## Passage shown
# Money saving gadgets ... ???



## rikk (May 28, 2012)

This may be a bit of a frugality strech but it saved me about $1500 ... my hand me down stove is probably older than me and now that I'm retired I'm thinking geez it would be good to take the time to cook up some roasts for meals, leftovers ... except I'm not so sure about that old oven ... e.g., temperature, the timer no longer works ... so I was browsing new ranges ... what? Over $2K for a new stove ???

What I bought, for $21.95, is a digital temperature probe/alarm ... the thing sits on the kitchen counter with a lead to the probe in the roast in the oven ... I can now cook e.g. roasts perfectly ... even in my ancient oven. You can even get these things with a remote alarm you can carry around the house.

A very user friendly, useful gadget ...


----------



## Sampson (Apr 3, 2009)

Is this actually a money saving gadget? or a roast and dinner-guest saving one?


----------



## Barwelle (Feb 23, 2011)

Sampson said:


> Is this actually a money saving gadget? or a roast and dinner-guest saving one?


All of the above?

Great thinking rikk. The only downside is that the old stove is likely less energy efficient than a newer one. But keeping the old stove means saving all the energy and money that would have been used up producing a new stove. So there's a balance somewhere in there.

Now... if you're retired, you must have a few decades under your belt. And you say that the stove is older than you yet? That stove has cooked up many meals...


----------



## andrewf (Mar 1, 2010)

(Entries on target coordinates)

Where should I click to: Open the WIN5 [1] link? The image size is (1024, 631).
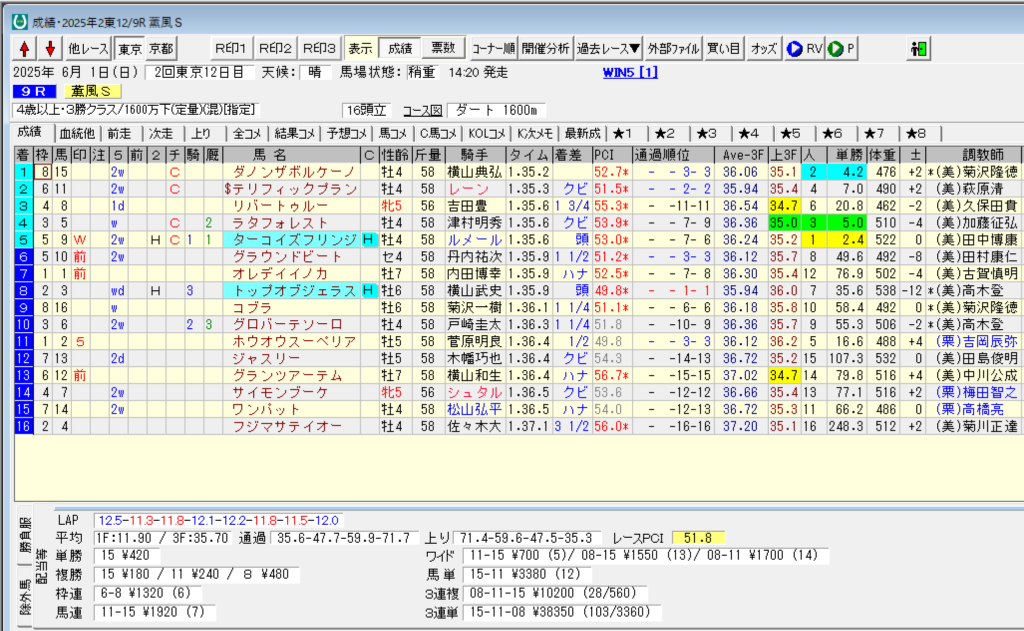tap(630, 72)
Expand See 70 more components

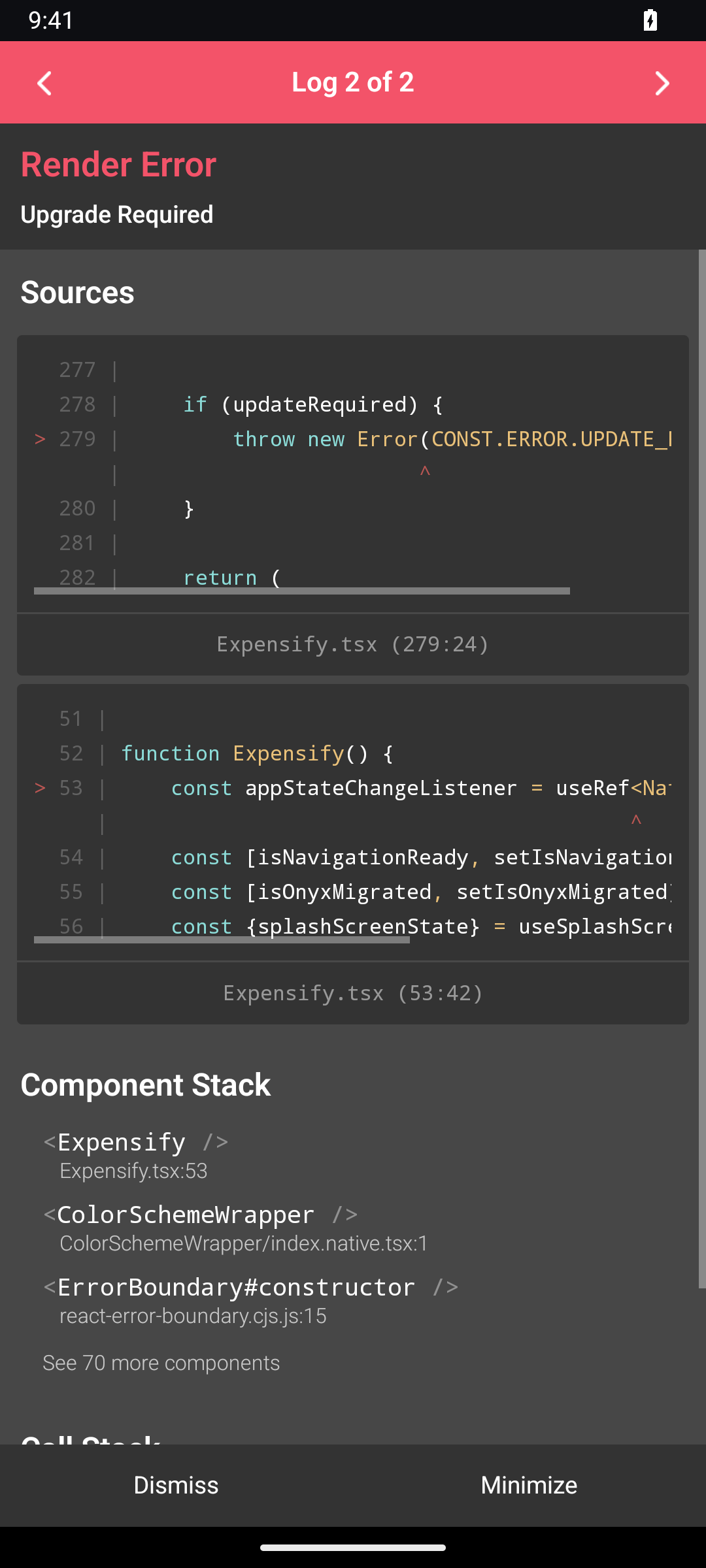[161, 1363]
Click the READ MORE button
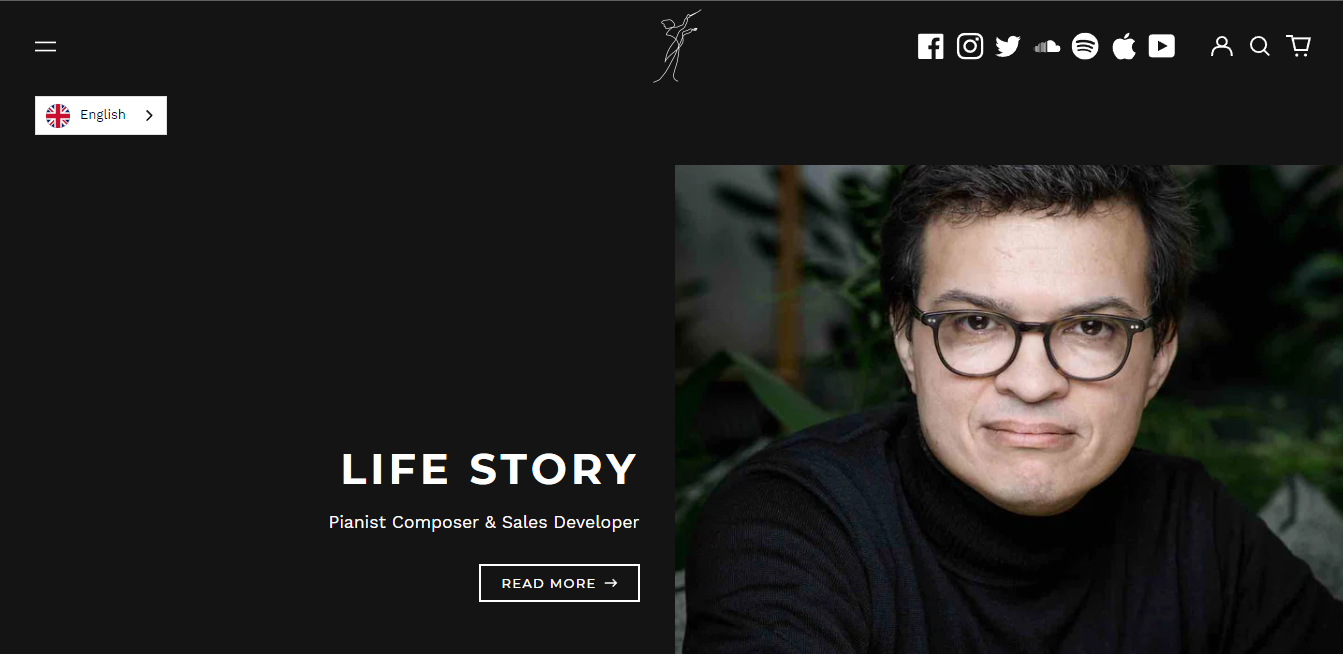Screen dimensions: 1343x654 pos(559,583)
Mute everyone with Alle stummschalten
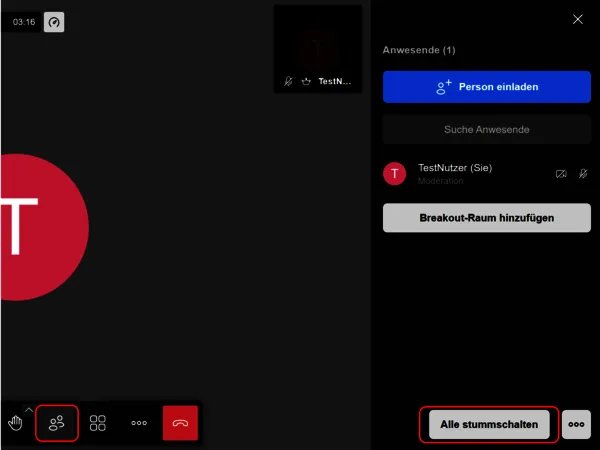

## Actions to take
a. In the forum thread, how much did rikk pay for the digital temperature probe?
b. Print the forum thread from "# Money saving" to "new stove ???".
The entries play no part in this work.

## Per-task outputs
a. $21.95

b.
# Money saving gadgets ... ???



## rikk (May 28, 2012)

This may be a bit of a frugality strech but it saved me about $1500 ... my hand me down stove is probably older than me and now that I'm retired I'm thinking geez it would be good to take the time to cook up some roasts for meals, leftovers ... except I'm not so sure about that old oven ... e.g., temperature, the timer no longer works ... so I was browsing new ranges ... what? Over $2K for a new stove ???